La science addicto s’est jusqu’à présent bien gardée d’explorer ce terrain miné qui est pourtant le véritable champs d’expansion d’une réduction des risques bien comprise, c’est à dire au service des objectifs élémentaires de l’usage. La pharmacologie est cependant condamnée à faire des incursions dans ce jardin secret, notamment parce que l’injection reste une source importante de risques sanitaires majeurs et que la jouissance, le plaisir escompté, constituent toujours le moteur essentiel de l’acte d’injecter.
Chassez le dragon…
Nous avons donc sollicité Marie Debrus, docteure en pharmacie pour qu’elle nous relate comment cette injection paradoxale est vécue dans le programme ERLI (Éducation aux risques liés à l’injection) mis en place par Médecins du Monde depuis trois ans et dont les conclusions vont être publiées prochainement. Nous avons également interrogé Nicolas Authier, psychiatre, pharmacien et esprit inquisiteur, qui fournit aux usagers des informations fiables sur le degré de concentration du principe actif selon que l’on injecte du Skénan ou de la burpénorpphine,selon que l’on chauffe, un peu, beaucoup, pas du tout, que l’on utilise un stérifilt, un filtre toupie, un Stéribox ? Bref tout ce que vous avez toujours voulu savoir sur le shoot sans jamais oser le demander.
Enfin, nous avons invité Fred et …. de AIDES pour les entendre sur une pratique située pile…poil (?!) à l’épicentre de notre sujet : le slam. Non et non pas Grand Corps Malade !!! Le Slam est un nouveau phénomène repéré depuis quelques années qui réunit des amateurs de relations sexuelles hard à partenaires multiples, qui dans le même temps injectent des substances achetées sur le net. Plaisir, drogue, homosexualité, mais aussi, injection, techniques de shoot, prophylaxie bref le cocktail idéal pour illustrer notre propos.

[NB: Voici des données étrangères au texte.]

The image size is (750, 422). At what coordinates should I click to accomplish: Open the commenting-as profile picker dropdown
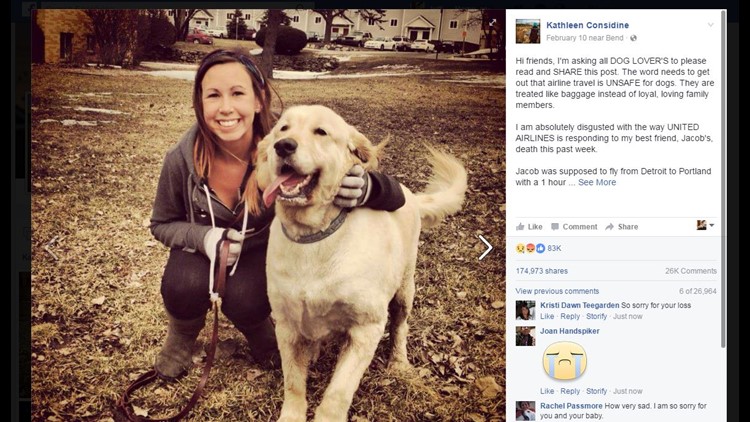[x=706, y=225]
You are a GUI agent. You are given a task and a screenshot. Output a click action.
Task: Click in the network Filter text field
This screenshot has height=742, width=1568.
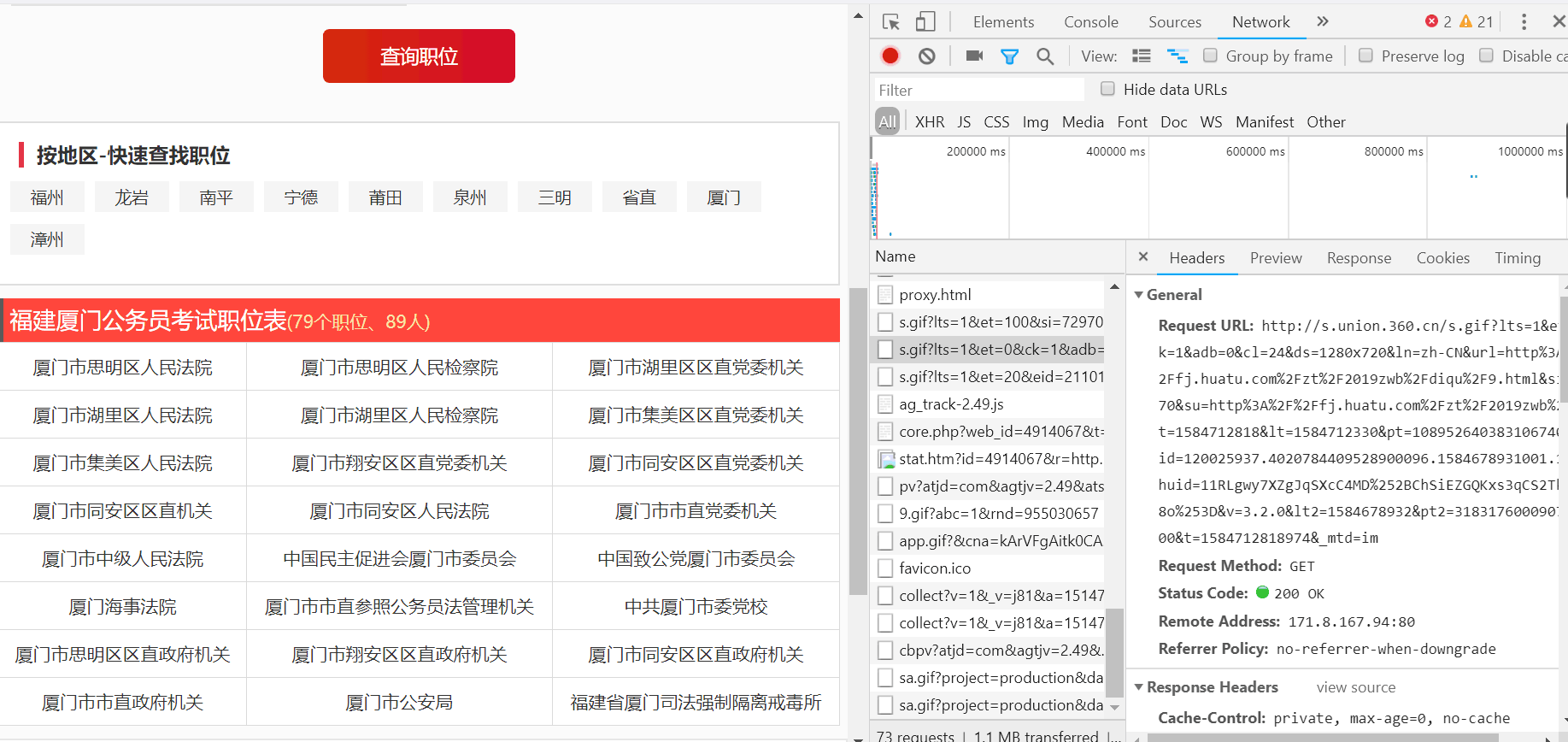[978, 90]

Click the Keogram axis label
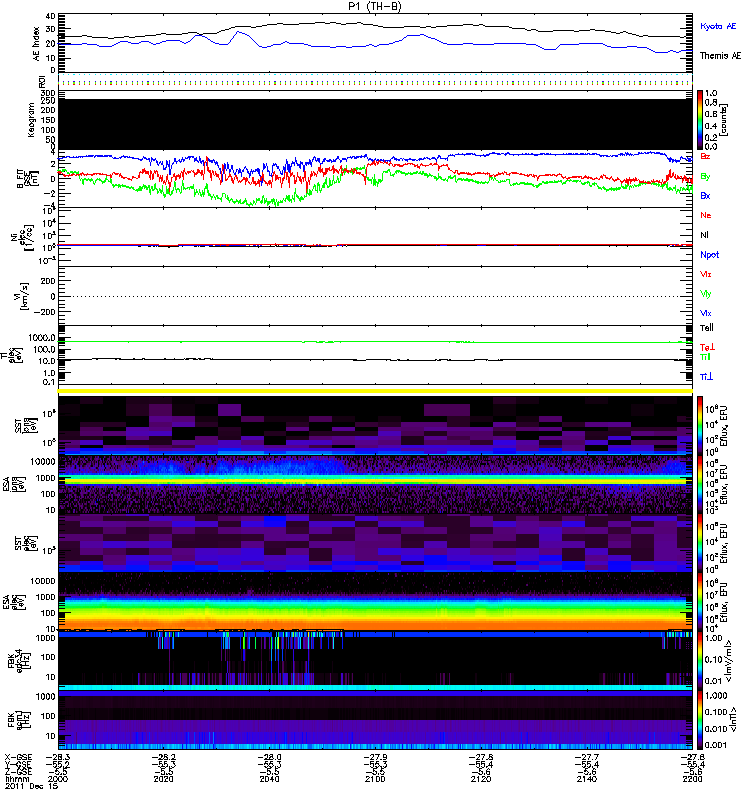pyautogui.click(x=38, y=120)
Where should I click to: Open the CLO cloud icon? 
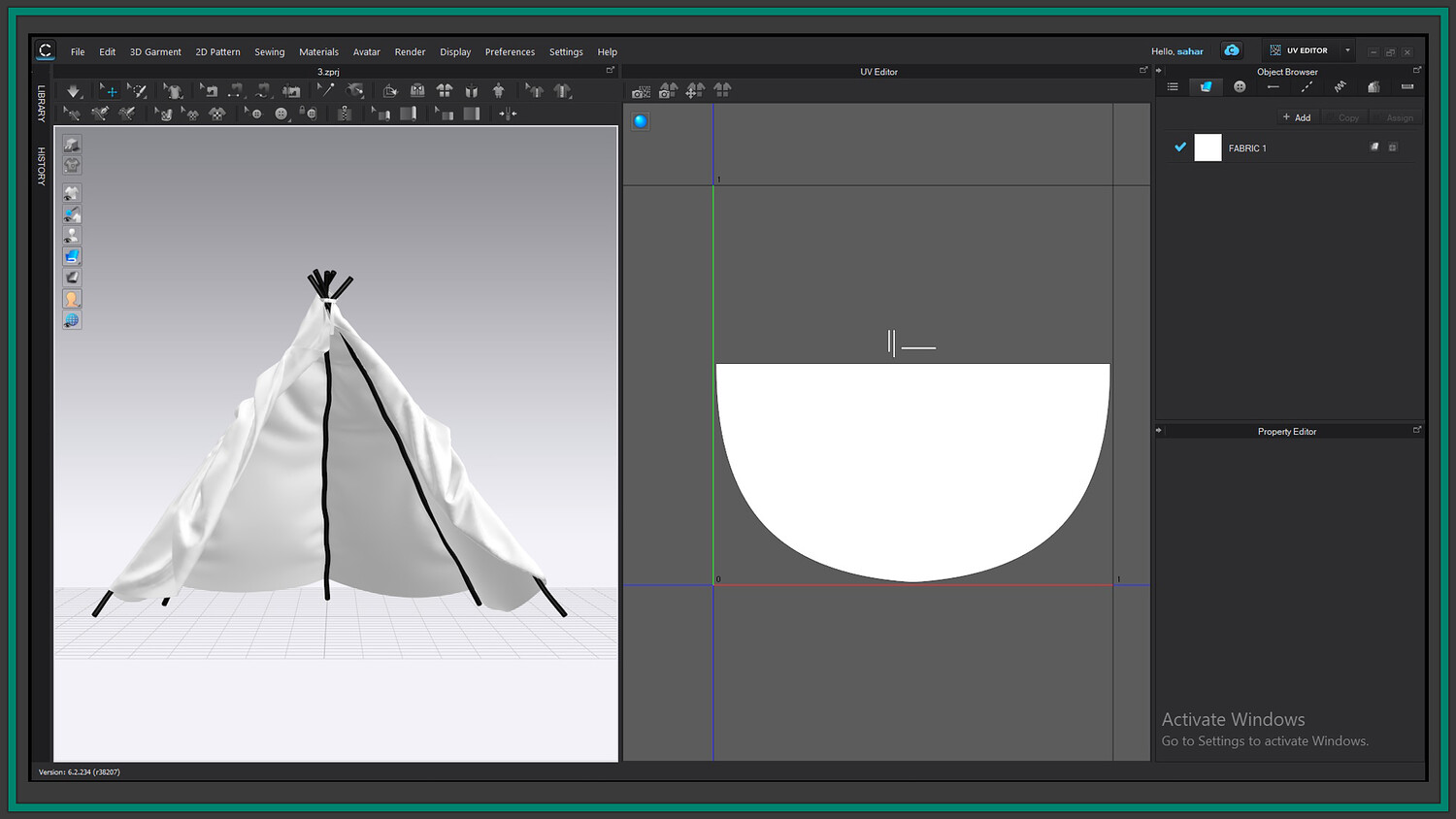pyautogui.click(x=1232, y=50)
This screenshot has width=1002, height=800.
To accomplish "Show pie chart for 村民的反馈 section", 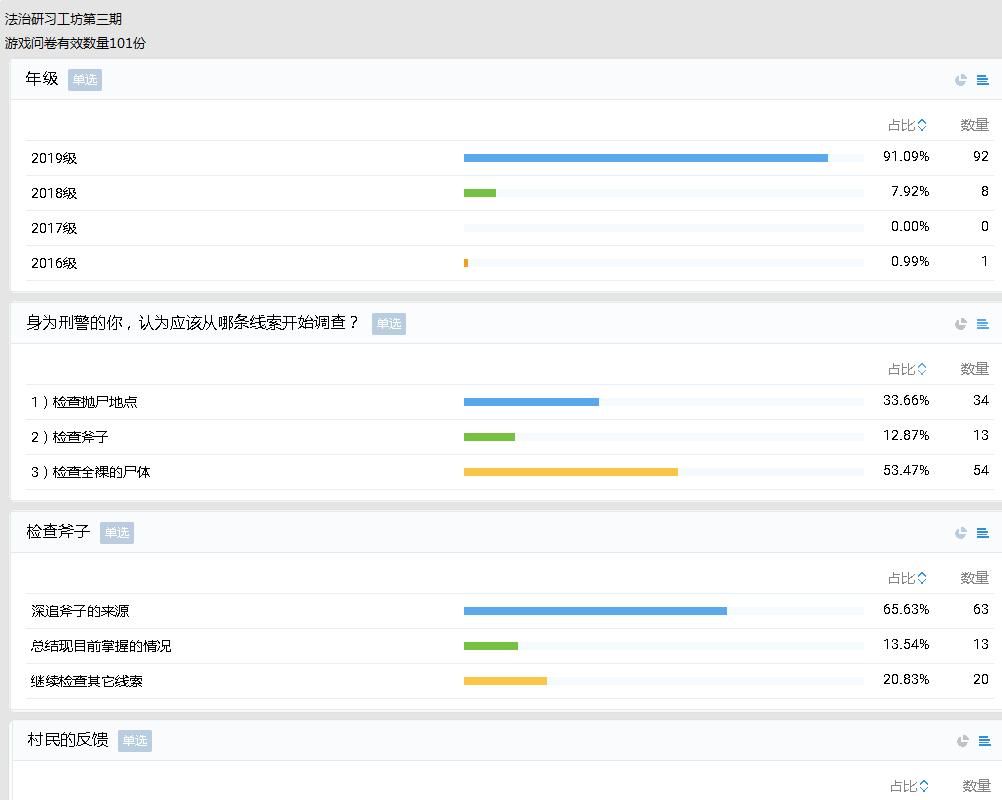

Ces trois intervenants ont été suivi par Neil – Dragoons – Hunt. Célèbre des deux côtés du Channel pour son action Break the Cycle. Le cycle en question c’est le rituel de la shooteuse que l’on peut quitter à condition d’avoir maitriser une technique qui peut s’aligner sur la pompe du seul point de vue qui n’est jamais traité dans les brochures de réduction des risques: le kif!! Peut-on raisonnablement se mettre à chasser le dragon à plein poumon et en attendre des effets comparables à ceux obtenus avec une arbalète ? Une démonstration technique en direct nous a convaincu grâce à Neil Hunt, Laurent Appel et Miguel Velazquez qui ont rivalisé sur le terrain de chasse.
Voilà la véritable nature de l’alliance que nous les usagers devront développer demain, avec des partenaires qui comme lot de ces journées ne sont pas tétanisés par la crainte de passer une alliance avec le diable en parlant de dope , de défonce, du high, qui reste ne l’oublions pas l’horizon indépassable de toutes consommation psychotrope.